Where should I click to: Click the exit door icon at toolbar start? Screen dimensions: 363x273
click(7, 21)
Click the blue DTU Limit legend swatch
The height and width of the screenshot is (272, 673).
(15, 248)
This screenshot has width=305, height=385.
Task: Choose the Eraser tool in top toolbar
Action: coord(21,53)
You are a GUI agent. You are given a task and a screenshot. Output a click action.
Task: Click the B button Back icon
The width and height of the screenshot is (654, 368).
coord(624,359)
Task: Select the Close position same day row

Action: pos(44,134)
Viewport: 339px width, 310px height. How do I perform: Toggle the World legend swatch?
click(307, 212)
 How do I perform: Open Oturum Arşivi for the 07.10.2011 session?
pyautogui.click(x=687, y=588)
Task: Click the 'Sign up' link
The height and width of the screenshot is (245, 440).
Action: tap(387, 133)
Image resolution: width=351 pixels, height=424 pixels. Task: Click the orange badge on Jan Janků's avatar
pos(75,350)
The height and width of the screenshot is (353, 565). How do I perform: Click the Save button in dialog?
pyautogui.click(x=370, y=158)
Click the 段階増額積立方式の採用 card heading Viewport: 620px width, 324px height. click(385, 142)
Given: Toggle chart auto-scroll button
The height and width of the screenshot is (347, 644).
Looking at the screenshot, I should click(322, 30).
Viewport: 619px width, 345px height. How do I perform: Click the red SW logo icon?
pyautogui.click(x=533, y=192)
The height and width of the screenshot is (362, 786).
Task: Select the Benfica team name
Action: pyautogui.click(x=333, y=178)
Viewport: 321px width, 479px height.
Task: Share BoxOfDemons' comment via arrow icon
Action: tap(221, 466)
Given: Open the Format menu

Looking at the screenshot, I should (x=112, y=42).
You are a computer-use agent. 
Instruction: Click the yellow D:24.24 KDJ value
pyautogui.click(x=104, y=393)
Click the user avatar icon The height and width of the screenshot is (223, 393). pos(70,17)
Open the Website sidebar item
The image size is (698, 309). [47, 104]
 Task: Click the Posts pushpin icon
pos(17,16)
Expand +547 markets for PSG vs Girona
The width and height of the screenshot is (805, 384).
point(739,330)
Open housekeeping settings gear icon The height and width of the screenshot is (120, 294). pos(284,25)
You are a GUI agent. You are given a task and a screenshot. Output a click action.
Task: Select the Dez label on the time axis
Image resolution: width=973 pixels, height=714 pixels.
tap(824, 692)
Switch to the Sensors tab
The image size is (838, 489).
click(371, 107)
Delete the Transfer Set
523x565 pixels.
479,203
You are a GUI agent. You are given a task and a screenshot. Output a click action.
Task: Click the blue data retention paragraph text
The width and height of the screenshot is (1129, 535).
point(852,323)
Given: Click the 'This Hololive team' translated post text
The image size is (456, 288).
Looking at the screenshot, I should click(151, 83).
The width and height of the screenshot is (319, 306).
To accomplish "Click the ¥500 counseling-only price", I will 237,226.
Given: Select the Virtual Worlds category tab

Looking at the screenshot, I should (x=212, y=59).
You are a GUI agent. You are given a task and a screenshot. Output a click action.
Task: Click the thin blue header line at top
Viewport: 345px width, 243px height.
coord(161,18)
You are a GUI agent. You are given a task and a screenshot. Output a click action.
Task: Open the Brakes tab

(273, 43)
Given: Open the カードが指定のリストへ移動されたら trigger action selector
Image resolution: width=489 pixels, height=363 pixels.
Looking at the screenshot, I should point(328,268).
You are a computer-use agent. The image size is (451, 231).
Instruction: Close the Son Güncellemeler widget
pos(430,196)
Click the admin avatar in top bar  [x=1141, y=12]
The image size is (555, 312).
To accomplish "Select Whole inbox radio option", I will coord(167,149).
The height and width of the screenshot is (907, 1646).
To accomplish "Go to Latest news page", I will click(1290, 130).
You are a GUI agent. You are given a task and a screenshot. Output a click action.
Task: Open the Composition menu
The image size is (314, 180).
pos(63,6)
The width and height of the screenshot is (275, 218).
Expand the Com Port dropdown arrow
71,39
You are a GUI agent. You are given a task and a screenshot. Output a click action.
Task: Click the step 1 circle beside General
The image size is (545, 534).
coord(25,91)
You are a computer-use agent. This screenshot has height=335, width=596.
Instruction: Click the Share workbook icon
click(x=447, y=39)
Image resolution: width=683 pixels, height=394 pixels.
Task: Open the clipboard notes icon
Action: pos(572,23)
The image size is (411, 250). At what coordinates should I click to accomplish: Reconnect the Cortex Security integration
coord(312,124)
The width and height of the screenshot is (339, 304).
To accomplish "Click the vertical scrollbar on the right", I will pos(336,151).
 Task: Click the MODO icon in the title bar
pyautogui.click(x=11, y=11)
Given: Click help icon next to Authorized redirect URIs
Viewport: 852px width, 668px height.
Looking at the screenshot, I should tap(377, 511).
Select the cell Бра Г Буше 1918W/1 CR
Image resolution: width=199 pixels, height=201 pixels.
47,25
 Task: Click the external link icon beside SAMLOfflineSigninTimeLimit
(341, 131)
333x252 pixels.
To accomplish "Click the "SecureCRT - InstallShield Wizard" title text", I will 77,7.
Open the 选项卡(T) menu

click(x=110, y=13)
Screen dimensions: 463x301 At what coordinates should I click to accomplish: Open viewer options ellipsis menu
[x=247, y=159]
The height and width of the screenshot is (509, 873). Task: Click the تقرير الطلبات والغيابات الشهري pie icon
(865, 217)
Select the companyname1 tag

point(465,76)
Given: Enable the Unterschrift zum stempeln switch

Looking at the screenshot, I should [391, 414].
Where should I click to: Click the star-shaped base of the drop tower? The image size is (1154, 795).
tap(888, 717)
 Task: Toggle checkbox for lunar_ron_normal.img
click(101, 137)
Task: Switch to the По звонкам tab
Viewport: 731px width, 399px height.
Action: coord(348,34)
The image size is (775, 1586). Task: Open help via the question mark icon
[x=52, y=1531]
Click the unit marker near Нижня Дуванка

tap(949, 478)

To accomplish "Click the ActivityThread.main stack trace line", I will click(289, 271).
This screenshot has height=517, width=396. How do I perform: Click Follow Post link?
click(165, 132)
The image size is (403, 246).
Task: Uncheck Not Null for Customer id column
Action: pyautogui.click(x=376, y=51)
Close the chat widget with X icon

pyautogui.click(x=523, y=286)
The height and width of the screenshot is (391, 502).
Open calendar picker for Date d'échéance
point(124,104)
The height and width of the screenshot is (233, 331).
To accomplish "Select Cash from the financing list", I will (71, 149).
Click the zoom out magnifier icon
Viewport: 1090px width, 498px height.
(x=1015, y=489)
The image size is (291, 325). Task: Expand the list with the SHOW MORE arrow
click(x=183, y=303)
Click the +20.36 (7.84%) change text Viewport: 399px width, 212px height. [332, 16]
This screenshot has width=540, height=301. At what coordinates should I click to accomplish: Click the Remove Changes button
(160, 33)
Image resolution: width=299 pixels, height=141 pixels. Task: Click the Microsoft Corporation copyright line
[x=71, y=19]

☆ ☆ ☆ ☆ ☆

| PROMPT |
Provide the number of lines in the entries above on which the string "blue" is found, and no other text.

| EXERCISE OUTPUT |
3